Pues no, no lo sabemos. Pero hablamos de Dios, y lo nombramos. Y sin saber nada de él o de ello lo imaginamos y lo pensamos como una criatura. Y lo afirmamos con fe ciega o lo negamos ciegamente también, con la misma certeza en uno y otro caso. Limitación humana, ignorancia, necedad de necedades, que es la base sobre la que se asienta la vanidad.
Lo triste es que sobre esa roca firme de estulticia edificamos los humanos nuestra vida en común. Seres gregarios, necesitamos compartir nuestras certezas con otras muchas gentes desquiciadas afines para sentir que estamos en el recto pensar, que somos fuertes, indestructibles por los demás mortales, enemigos supuestamente a la fuerza, como si otra posibilidad no hubiera que la de enemistarse y atacarse.
Ateos y creyentes sientan cátedra. Guerra santa y necesariamente a muerte, pues no caben los unos y los otros en este estrecho mundo de las ideas que cada vez va estando más en poder de quienes nada piensan, de quienes sin más dios ni más idea que su propio egoísmo destruyen cuanto tienen a su alcance, empezando por la propia conciencia, para llenarse el vientre, como las bestias y refocilarse con los excrementos de su necia inteligencia.
– ¡Ay Dios, si existes, qué incomprensible eres! Haces y deshaces universos y mundos y necias criaturas, y los sumerges en nebulosas de placer y sufrimiento, como si un mago fueras animando la nada. Para tu complacencia supongo, porque no es que lo sepa.
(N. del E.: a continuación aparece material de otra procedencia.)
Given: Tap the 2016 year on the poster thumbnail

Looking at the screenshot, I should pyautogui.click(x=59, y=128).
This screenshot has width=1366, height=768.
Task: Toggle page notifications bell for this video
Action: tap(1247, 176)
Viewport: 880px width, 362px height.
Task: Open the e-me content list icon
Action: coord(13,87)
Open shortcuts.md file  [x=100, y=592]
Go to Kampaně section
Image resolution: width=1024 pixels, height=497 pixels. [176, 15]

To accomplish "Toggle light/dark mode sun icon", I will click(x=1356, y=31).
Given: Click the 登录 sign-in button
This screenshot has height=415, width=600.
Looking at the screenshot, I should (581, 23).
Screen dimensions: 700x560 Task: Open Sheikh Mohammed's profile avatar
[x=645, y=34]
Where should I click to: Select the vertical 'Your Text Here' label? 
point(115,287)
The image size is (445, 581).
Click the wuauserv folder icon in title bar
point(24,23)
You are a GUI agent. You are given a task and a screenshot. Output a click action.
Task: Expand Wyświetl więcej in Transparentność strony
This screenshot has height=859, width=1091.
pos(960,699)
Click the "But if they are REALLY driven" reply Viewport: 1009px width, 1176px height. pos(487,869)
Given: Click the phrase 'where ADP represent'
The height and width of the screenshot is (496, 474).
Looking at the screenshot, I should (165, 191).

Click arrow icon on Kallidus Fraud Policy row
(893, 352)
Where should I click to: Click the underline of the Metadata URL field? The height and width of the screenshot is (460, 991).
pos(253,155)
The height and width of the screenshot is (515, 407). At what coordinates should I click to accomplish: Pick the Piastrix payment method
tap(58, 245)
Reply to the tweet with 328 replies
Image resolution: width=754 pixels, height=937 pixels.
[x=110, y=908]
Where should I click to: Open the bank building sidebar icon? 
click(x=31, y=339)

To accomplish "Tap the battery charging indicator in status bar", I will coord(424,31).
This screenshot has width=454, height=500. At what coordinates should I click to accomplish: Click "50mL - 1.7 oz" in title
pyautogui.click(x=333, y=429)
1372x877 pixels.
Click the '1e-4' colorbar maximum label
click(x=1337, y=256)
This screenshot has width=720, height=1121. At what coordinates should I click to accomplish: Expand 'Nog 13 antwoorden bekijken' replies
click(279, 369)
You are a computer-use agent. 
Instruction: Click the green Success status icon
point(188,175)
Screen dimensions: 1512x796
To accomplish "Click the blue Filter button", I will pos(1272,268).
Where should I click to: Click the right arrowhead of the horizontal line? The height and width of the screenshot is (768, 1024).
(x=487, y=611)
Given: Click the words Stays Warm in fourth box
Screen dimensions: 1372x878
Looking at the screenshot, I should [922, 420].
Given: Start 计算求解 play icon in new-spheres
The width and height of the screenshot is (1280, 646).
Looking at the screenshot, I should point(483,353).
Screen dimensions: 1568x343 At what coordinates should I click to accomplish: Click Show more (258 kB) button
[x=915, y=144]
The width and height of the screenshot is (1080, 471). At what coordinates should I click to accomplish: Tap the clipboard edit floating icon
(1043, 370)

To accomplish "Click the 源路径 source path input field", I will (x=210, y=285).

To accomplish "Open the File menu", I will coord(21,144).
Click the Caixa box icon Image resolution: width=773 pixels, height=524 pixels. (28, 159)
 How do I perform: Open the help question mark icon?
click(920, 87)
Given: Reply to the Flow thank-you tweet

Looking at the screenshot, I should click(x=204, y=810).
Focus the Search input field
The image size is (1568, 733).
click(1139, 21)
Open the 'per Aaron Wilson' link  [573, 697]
Si no fuese yo un mortal como otro cualquiera, con una mente limitada, con una visión ciega de cuanto está fuera de mi estrecho universo, alzaría mis ojos hacia ti y te pediría clemencia. Clemencia y Luz para esta Humanidad de estúpidos y primitivos mortales de la que formo parte. Pero no está a mi alcance esta plegaria porque ¿cómo rogarte si no sé si existes más allá de mi mente? Mejor me postro ante el misterio y guardo silencio.